Zeer bedankt voor je brief; verontschuldiging voor langademigheid is niet noodig, 't viel mij niets te lang.

't Verschil is ook niet zoo groot, als ik wel eens vreesde, al ben ik het natuurlijk niet heelemaal met je eens. Mijn term, gewoon mensch, moet je lezen gewoon ‘mensch’ voor ‘mensch’, ‘gewone menschen’ bestaan voor mij ook niet. Verder hebben mij vele dingen gerustgesteld, ben het er zelf voor een groot gedeelte mee eens. We praten er in den Haag nog wel over.

Ook bedankt voor ‘het portret’. Maar dit was mijn bedoeling niet al aanvaard ik het dankbaar. Ik had het oog op de foto van je schrijftafel met alleen jou handen erop; 'k weet zeker, dat er twee van waren en deze trof mij bijzonder. Het andere is trouwens goed in z'n soort, alleen het soort is me te plechtig. Zie dus maar eens. 'k Ben veeleischend!
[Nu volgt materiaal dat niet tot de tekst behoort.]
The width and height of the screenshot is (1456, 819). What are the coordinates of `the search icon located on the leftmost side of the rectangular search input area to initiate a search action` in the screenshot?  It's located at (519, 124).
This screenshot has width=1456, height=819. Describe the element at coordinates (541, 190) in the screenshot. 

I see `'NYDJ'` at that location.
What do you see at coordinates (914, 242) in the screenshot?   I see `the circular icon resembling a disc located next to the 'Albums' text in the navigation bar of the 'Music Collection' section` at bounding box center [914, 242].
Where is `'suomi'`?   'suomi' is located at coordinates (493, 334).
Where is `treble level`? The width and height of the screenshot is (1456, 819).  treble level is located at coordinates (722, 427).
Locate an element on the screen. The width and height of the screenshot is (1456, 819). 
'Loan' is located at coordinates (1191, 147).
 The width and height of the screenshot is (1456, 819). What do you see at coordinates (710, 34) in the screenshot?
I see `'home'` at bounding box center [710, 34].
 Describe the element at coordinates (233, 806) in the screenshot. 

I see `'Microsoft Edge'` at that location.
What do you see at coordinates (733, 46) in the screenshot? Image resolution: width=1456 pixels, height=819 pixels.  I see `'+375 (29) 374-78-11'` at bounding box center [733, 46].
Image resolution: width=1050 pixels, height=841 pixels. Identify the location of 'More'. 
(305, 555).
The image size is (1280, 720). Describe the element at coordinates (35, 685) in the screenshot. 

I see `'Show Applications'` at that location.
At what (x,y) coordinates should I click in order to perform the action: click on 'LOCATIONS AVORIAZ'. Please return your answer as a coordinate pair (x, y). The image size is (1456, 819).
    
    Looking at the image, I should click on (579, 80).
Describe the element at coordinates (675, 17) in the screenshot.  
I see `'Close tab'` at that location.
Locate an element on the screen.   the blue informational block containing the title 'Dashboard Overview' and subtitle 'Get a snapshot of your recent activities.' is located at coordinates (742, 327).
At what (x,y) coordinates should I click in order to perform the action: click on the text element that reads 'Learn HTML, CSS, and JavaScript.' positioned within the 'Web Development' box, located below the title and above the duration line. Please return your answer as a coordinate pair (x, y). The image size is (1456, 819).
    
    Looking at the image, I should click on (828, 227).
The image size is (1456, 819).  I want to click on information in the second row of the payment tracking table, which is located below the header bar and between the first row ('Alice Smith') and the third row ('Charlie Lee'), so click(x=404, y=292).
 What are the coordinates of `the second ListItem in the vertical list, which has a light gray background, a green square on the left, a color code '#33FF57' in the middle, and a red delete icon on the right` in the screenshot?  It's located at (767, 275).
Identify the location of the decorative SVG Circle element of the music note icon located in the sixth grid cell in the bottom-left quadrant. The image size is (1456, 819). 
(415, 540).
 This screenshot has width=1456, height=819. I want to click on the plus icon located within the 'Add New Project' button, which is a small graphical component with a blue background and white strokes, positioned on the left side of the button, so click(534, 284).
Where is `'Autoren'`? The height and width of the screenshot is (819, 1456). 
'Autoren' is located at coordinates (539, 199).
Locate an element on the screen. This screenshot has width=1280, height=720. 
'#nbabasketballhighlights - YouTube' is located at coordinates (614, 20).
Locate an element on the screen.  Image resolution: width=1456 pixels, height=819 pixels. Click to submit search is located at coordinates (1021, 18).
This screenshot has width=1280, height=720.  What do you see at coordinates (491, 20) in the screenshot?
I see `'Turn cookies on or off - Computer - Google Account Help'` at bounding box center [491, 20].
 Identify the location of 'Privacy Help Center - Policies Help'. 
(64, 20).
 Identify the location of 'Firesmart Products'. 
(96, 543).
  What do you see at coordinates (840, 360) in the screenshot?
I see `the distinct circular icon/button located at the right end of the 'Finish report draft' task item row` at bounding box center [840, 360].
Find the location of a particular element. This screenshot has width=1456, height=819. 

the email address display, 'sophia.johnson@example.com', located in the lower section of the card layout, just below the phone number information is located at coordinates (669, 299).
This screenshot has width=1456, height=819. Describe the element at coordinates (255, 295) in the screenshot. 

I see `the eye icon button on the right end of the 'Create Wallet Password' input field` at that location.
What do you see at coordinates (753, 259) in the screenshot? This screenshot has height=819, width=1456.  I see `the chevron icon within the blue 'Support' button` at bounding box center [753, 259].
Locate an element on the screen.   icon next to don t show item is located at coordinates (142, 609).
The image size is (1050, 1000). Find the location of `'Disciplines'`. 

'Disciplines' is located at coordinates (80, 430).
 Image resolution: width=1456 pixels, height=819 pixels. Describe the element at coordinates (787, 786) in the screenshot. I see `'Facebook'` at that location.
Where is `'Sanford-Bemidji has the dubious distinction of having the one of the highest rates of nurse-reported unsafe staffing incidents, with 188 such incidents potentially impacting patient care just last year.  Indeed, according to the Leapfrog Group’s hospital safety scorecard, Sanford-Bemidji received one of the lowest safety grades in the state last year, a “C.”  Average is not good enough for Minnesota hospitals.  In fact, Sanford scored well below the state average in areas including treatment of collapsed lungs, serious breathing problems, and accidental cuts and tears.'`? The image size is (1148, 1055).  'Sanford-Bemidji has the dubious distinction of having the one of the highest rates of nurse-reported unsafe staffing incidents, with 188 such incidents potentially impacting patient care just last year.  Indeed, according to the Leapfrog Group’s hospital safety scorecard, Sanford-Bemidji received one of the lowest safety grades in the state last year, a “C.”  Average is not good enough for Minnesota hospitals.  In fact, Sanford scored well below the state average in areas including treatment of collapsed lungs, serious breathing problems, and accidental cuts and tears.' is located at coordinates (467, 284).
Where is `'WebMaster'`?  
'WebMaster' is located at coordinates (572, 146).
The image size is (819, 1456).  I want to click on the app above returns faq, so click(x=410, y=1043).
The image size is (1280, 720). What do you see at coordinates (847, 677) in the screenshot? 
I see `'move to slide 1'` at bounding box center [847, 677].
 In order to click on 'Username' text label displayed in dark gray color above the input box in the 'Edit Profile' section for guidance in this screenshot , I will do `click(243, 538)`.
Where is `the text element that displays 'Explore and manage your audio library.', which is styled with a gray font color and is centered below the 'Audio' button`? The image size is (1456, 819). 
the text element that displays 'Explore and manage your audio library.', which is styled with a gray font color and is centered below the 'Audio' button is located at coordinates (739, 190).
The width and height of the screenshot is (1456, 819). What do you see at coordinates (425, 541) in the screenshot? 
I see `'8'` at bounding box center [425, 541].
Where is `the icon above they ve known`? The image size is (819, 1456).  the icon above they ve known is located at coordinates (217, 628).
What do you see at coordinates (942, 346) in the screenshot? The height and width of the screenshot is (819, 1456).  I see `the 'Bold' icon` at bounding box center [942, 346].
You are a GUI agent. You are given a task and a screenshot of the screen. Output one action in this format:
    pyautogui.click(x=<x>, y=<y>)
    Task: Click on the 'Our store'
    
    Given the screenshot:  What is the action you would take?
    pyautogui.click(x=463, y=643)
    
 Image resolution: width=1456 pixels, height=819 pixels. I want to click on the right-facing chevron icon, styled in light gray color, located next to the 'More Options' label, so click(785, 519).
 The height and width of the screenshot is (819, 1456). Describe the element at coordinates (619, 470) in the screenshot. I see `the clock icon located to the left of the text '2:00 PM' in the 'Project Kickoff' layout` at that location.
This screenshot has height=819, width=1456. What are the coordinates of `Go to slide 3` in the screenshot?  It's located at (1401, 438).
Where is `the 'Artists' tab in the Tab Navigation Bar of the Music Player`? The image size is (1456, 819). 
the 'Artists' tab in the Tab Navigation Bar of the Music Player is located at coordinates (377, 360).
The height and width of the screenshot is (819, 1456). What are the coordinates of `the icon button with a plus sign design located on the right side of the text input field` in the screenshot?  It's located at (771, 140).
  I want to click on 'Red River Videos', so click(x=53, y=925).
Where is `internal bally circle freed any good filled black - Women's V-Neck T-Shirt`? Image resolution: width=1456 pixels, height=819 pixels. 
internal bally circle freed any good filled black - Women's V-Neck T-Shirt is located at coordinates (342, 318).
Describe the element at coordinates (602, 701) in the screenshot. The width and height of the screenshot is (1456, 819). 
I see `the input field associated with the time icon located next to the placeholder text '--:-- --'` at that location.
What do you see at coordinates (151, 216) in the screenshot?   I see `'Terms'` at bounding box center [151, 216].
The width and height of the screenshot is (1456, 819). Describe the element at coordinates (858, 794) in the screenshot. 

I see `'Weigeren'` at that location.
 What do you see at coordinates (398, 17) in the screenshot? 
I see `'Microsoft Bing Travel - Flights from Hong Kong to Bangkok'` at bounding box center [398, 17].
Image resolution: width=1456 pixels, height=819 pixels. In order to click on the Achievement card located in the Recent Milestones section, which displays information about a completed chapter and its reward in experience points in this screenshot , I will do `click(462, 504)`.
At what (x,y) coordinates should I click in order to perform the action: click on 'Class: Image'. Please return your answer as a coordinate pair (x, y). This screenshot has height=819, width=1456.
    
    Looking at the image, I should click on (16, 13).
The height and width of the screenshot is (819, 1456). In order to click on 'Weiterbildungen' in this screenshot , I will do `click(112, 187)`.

Ik prefereer natuurlijk Dinsdag, ga dan Woensdag mee naar de kamer. In de Telegraaf van Zaterdagavond (vanavond) staat een portret van de Pipa voor de rechtbank, geteekend door Jo Spier, 't is niet erg goed. 'k Neem het wel mee naar den Haag. Laten we dus afspreken, dat je Dinsdag in den Haag komt met de trein van 3.09. Ik ben dan aan ’t station. <Zoo niet, dan kom ik in ‘Riche’.> Eerder kan niet, want ik ben er pas om 1 uur. 'k Vind het genoeglijk! Als ik geen bericht krijg reken ik er dus op.

Tot ziens.

Hart. gr.

Ant

 

k Ben dinsdag Bleiswijkstraat 65, Koiter.